TO BE DONE -
Pull out each line in the records below where the word "black" appears, and treat uppercase and lowercase as different.

DATA SECTION -
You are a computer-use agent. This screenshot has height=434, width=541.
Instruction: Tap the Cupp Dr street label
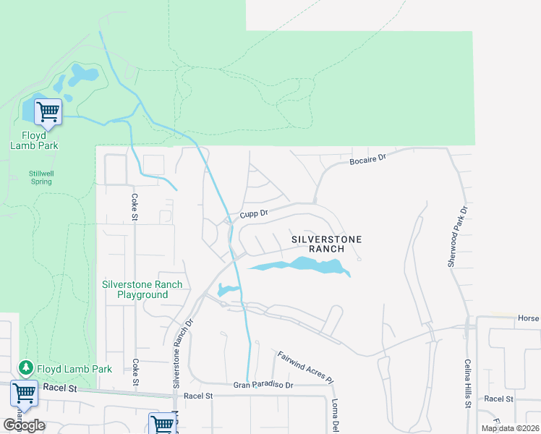point(254,214)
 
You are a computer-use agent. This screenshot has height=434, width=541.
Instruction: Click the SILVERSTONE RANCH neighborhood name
point(326,243)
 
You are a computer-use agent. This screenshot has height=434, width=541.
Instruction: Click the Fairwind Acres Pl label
point(306,367)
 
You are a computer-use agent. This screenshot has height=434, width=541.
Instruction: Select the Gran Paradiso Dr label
point(263,386)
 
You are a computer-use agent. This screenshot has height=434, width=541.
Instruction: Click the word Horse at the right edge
point(529,318)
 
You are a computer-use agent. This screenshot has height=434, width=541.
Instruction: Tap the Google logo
point(25,425)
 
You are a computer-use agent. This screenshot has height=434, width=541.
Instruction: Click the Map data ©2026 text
point(510,428)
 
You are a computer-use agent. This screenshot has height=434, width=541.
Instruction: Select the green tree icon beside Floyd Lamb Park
point(25,368)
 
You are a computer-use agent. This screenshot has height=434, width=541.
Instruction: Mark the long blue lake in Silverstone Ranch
point(299,267)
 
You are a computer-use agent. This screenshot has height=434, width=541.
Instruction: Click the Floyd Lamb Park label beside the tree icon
point(74,369)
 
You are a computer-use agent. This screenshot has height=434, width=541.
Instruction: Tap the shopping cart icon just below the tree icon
point(24,393)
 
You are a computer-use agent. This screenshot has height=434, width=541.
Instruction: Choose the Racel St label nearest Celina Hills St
point(498,399)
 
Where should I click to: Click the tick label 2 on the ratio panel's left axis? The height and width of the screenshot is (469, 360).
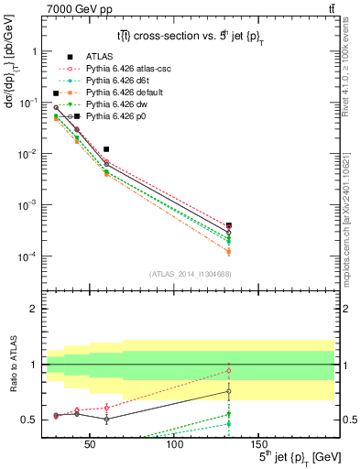[35, 310]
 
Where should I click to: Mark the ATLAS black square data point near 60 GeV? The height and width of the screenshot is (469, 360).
[106, 148]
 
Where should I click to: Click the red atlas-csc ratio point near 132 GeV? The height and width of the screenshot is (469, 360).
[228, 370]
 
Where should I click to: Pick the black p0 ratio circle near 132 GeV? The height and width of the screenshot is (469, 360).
[228, 391]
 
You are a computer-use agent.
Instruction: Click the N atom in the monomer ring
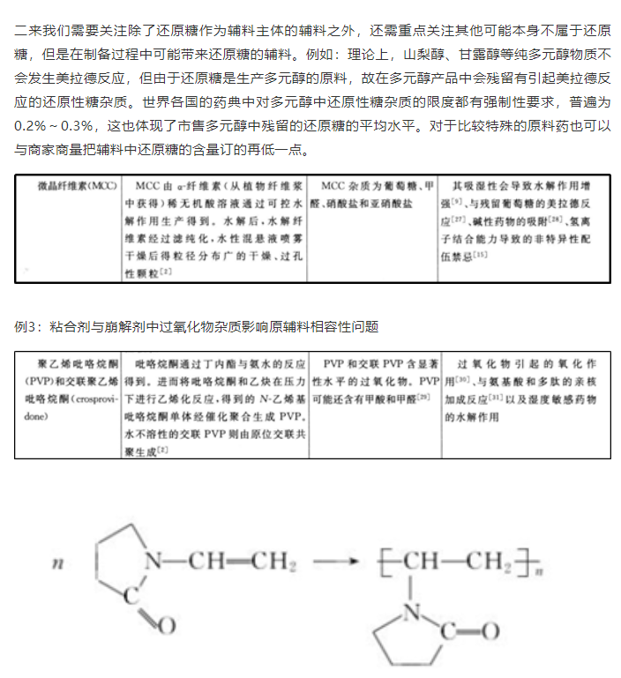pos(153,559)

FULL ANSWER -
Where should I click to: Mark the ATLAS black square data point near 60 GeV? The height and width of the screenshot is (469, 360).
Where should I click to: Pick the black p0 ratio circle near 132 GeV? The height and width of the screenshot is (469, 360).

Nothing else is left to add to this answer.